Buddhist Contributions to Contemporary Moral Reflection: Selflessness and Moral Responsiveness (2020 Chao Lecture)
Jay Garfield (Smith College)

April 15, 2020, 5:00pm - 6:30pm
Center for Buddhist Studies, University of California, Berkeley

370 Dwinelle Hall
Berkeley 94720
United States


  • Center for Buddhist Studies

Topic areas


We expect our partners in dialogue to share our broad concerns but to bring distinctive insights to the conversation. Without a shared purpose, there is no motivation for dialogue; without differences in perspective, there is no value in dialogue. When the topic is ethics, we will find that the Western and Buddhist traditions are excellent dialogical partners. Scholars of each community and members of respective communities informed by their reflection are concerned to understand what it is to lead a good human life, to understand the relationship between individual and community, and to articulate the conditions for human flourishing. And each can recognize the importance of the moral values emphasized by the other.
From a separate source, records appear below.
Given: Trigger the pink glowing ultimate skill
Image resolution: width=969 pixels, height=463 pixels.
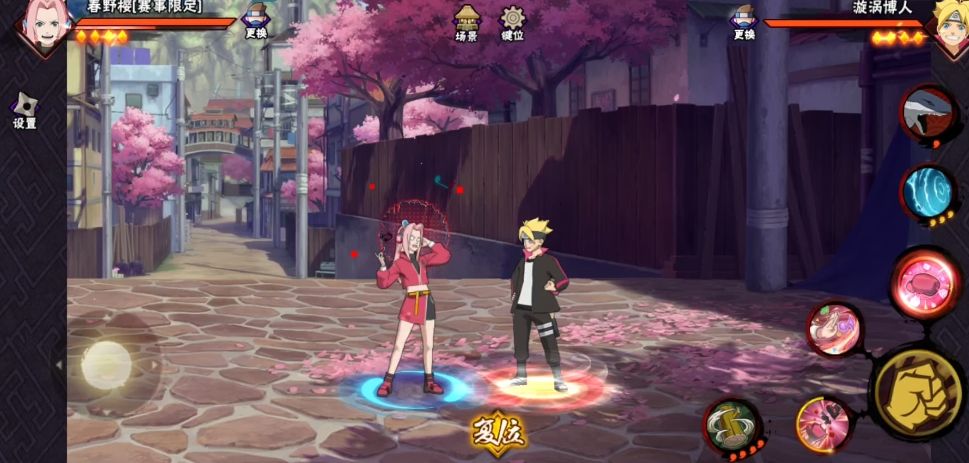Looking at the screenshot, I should [x=925, y=282].
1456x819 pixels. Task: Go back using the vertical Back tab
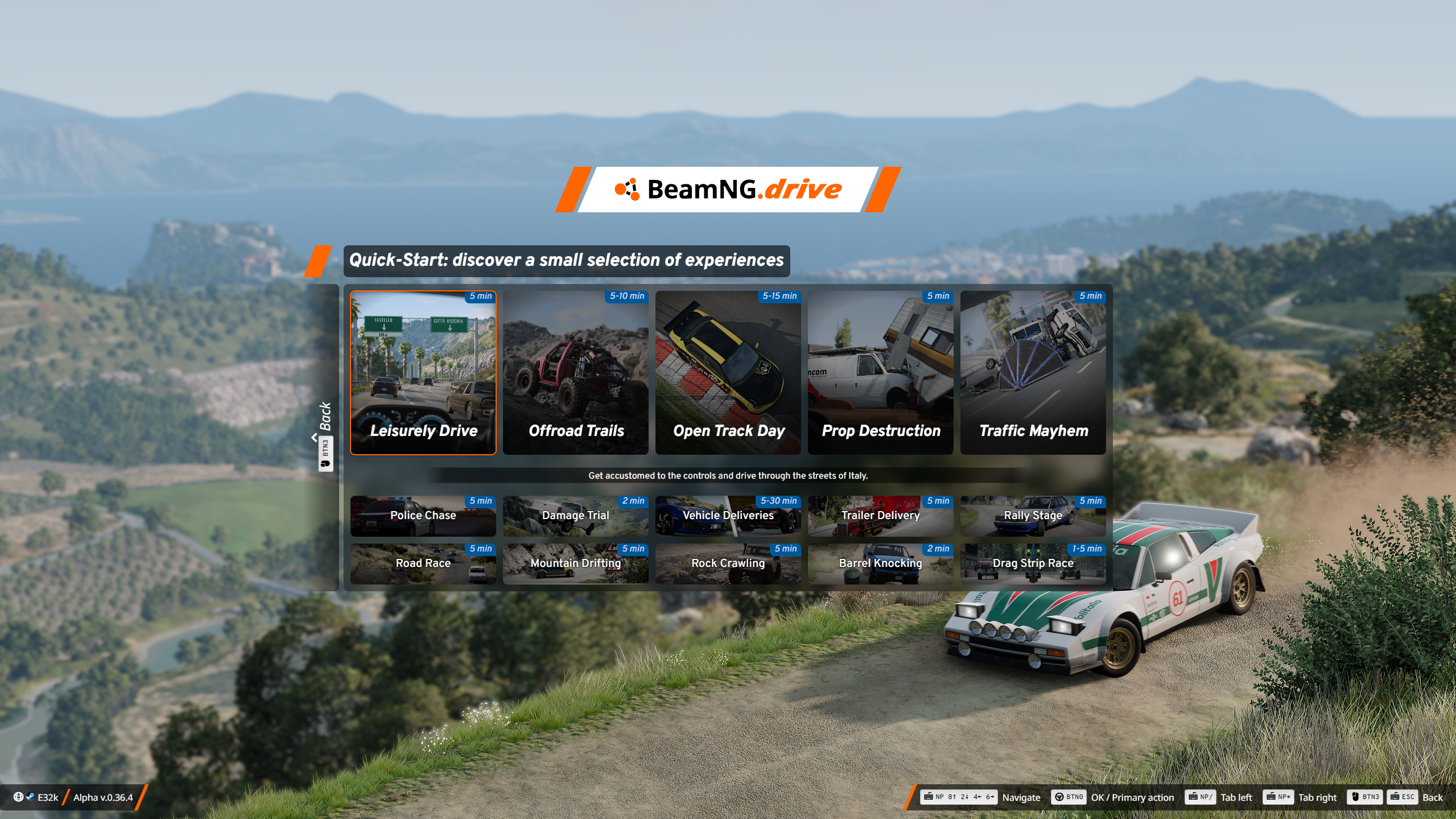(x=325, y=436)
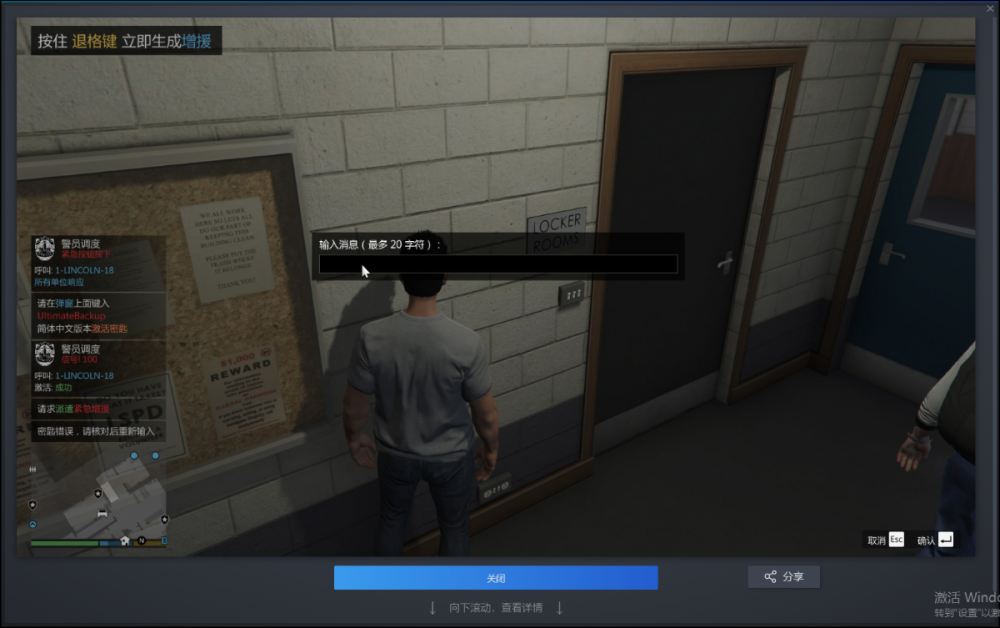Image resolution: width=1000 pixels, height=628 pixels.
Task: Share the screenshot via 分享 button
Action: 784,577
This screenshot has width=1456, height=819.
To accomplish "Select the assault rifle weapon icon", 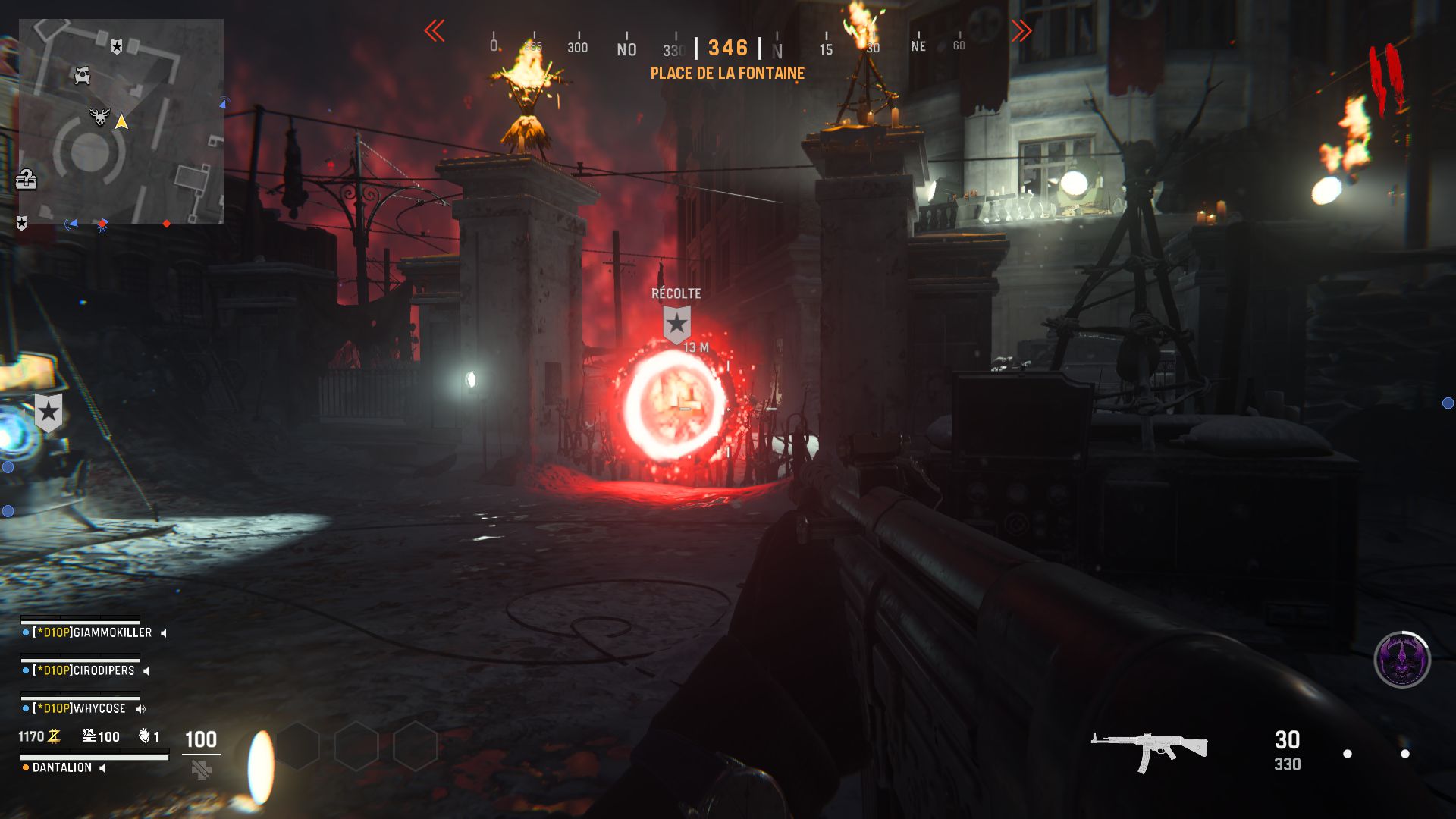I will tap(1149, 749).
Nonetheless, there are significant differences between the ways that Buddhist and Western ethicists and moral psychologists have approached these issues, differences that transcend the considerable variety of approaches within each tradition. And so they can enrich one another’s reflection. I will address three aspects of ethical thought in which such dialogue can be expected to be beneficial.

First, with few exceptions, Western moral philosophers–whether deontological, consequentialist or areteic in their approach–focus on the cultivation of what we might call the “output side” of ethics. That is, they focus on the principles or motives that guide action. Buddhist philosophers, on the other hand–regardless of the particular Buddhist tradition in which they work–focus on what we might call the “input side” of ethics. They are concerned not so much with what we do, but with how we experience ourselves and others, pursuing ethics as moral phenomenology. This approach encourages us to think that ethical cultivation begins with the cultivation of perceptual skills, not with the adoption of principles or of habits.

Second, Western ethical thought is generally grounded in the view that we are relatively autonomous moral agents with some kind of agent freedom grounding moral responsibility. This gives ethical thought a rather individualistic cast, and suggests that moral agency and autonomy go hand in hand. Buddhist reject the idea that we are autonomous, or that we are agents in the sense assumed by most Western theorists. This suggests grounding ethics in interdependence rather than autonomy, and in a more naturalistic framework than those that dominate Western moral theory.

Finally, as a consequence of this individualism, most Western ethical theorists take egoism to be a prima facie rational default position, and take the moralist to bear the burden of proof in convincing us that it is in fact rational to be good. Buddhist moral theorists think that egoism is clearly irrational, and that moral persuasion begins by showing the egoist that her position has nothing to recommend it, and that it is in fact irrational on its face.

In this talk, I will focus on what Buddhist moral reflection can contribute to the West. There is much to say about what the West can contribute to Buddhist moral thought, but that is for another day.